Get Started with Ansible for Stake Pools
Overview
The Ansible cardano-node repository contains an Ansible playbook for provisioning secure, optimized Cardano nodes for Stake Pool Operators (SPOs). It was originally developed by the **[MOAI Pool operators but is now being made available to the greater Cardano community.
The following is handled out of the box:
- Basic Linux security (SSH hardening, firewall setup, etc.)
- Installation of a cardano-node (compiled from IOHK source)
- Base configuration for block producer and relay nodes
- Setup of administration & monitoring tools (cncli, gLiveView, etc.)

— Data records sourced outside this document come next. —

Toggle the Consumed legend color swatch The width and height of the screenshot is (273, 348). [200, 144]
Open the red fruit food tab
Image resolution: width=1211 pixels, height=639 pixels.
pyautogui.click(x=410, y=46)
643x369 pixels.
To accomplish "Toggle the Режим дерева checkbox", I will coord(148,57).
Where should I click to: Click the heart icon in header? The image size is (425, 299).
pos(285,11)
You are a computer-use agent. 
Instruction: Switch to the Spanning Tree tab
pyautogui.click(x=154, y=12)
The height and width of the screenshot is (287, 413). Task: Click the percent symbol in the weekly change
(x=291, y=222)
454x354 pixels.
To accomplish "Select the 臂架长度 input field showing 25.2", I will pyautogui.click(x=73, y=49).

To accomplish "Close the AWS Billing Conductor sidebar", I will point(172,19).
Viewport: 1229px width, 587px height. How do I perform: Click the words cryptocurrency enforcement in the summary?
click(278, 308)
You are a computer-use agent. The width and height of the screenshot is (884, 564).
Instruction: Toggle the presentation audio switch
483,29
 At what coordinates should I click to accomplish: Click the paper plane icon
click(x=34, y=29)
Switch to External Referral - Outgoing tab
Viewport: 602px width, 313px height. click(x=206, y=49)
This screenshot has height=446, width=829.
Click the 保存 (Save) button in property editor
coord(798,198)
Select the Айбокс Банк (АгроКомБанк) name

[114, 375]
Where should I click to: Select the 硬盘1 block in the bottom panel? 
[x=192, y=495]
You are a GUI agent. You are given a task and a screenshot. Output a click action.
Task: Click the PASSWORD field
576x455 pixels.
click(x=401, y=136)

To facilitate the above the following minimal software packages are installed:
- git-core
- ufw
- unattended-upgrades
- logrotate
- logwatch
- net-tools
- tmuxinator
- vim
- htop
- curl
Contents
- Why Ansible?
- Installation
- Playbooks
- Organization
- Inventory setup
- User setup
- Using tags
- Running a playbook
- Base configuration
- Optional components
- Pro tips
Why Ansible?
Ansible is a provisioning, application deployment, and configuration management automation tool. Gone are the days of putting together bash scripts or SSH'ing into our servers to conduct a task.
Ansible is agentless, which means it doesn't require any specific software on the remote systems. SSH is used to run all commands through Ansible.
Commands executed via Ansible are idempotent, meaning they can be safely run multiple times without anything being changed, unless required. Need to ensure a cardano-node
configuration is up-to-date on all hosts? Simply run the command and Ansible will ensure only those that need the update will receive it. All other hosts will remain untouched.
Ansible is an extremely popular open source project with hundreds of available modules.
Installation
A single control machine can be setup to execute Ansible commands. The example below uses OS X, but any platform with Python installed will work (including Windows).
Note: Ansible is written in Python, but it isn't necessary to code in Python. You never have to touch Python unless you want to. The Ansible scripts themselves are written in the very simple YAML format.
First, verify that pip
is installed:
sudo apt install python-pip
Then install Ansible and the netaddr Python package. The latter is used by the ipaddr()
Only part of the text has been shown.